Two papers cited in these arguments had been published in the Journal of Education, Society and Behavioural Science. So Teo, a self-described “science nerd,” hatched a plan.

“I was just reading up on all of the things that people were citing as evidence that queerness is wrong or bad,” he told Retraction Watch. And then he got the idea to submit a fake paper to the journal, “Just to prove that it’s just bullshit, that anyone can send random shit and it’s gonna get published.”

Teo says he wrote the manuscript in three days. After edits from friends, he sent it to the journal on March 5, according to emails obtained by Retraction Watch. 

Nine days and a $140 fee later, the journal published the article with minimal changes and no questions about the data, methodology or the authors’ background. The only significant change: the journal had revised the paper’s submission date from March 5 to January 8. 

Teo was furious:

It’s one thing to publish anything without caring whether it’s true or not, but it’s another thing to actively lie. They said that they received it in January. Unless they have a time machine, that’s just impossible.

M. B. Mondal, the journal’s publisher, said the date change was a “typo-error by the proof editor.” She says that the journal retracted the article several months later on October 16, 2023:

We became aware of the problem of the fake paper from different internet forums/blogs around the last week of September 2023. Exact date I can not remember. After careful review by the expert committee, the article was retracted.

Mondal declined to elaborate on what “careful review” meant.

The paper is no longer available on the journal’s website, and its abstract has been replaced with the sentence, “This article is Retracted.”

However, a PubPeer user flagged the article’s retraction in December, at which point the abstract read, “This article is under investigation.” When asked what the journal was investigating two months after the retraction, Mondal also declined to comment. (The journal’s publisher, ScienceDomain International, has previously come under scrutiny for publishing suspect science.)

Teo learned the paper had been retracted from the PubPeer notification; the journal had not communicated with him about the retraction. He published videos and a lengthy article in September describing his fake paper and its problems, as well as discussing why the articles he sought to undermine were also scientifically flawed. He admitted that he has no formal scientific training, but was taught how to analyze scientific papers in school.
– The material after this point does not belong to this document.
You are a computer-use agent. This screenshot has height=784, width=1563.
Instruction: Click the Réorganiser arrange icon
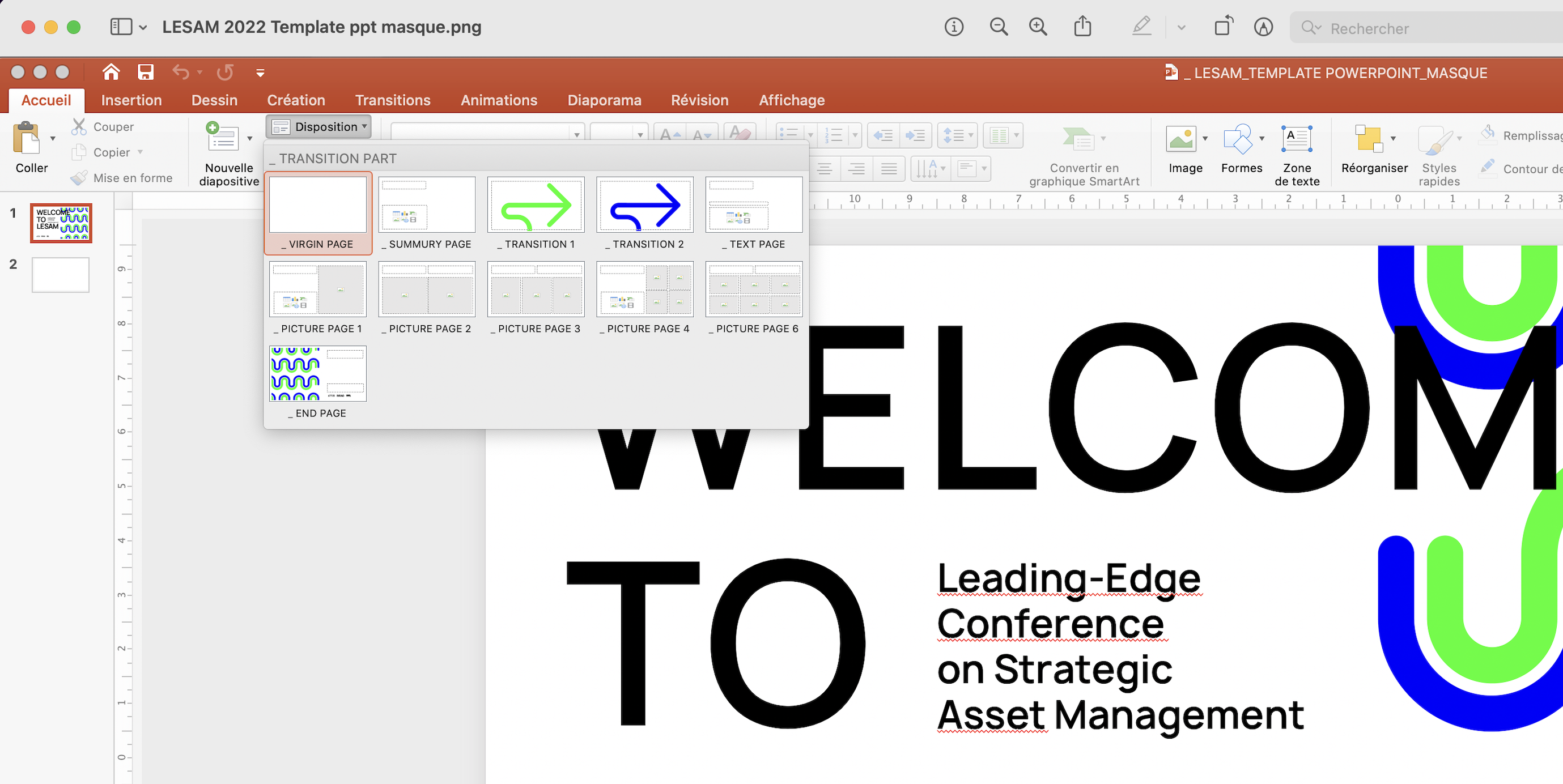pyautogui.click(x=1369, y=138)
Teo says his lack of expertise make the journal’s flimsy standards all the more damning: 

It took nine days to get it published. It took me on and off about a year to research and write down why the science was wrong. So that gives you a sense of how quick it is to turn out rubbish and get it published, and how much more difficult it is to go through the details and explain why something doesn’t make sense. It’s significantly more difficult to debunk false information than it is to create conspiracy theories of fake scientific evidence or knowledge.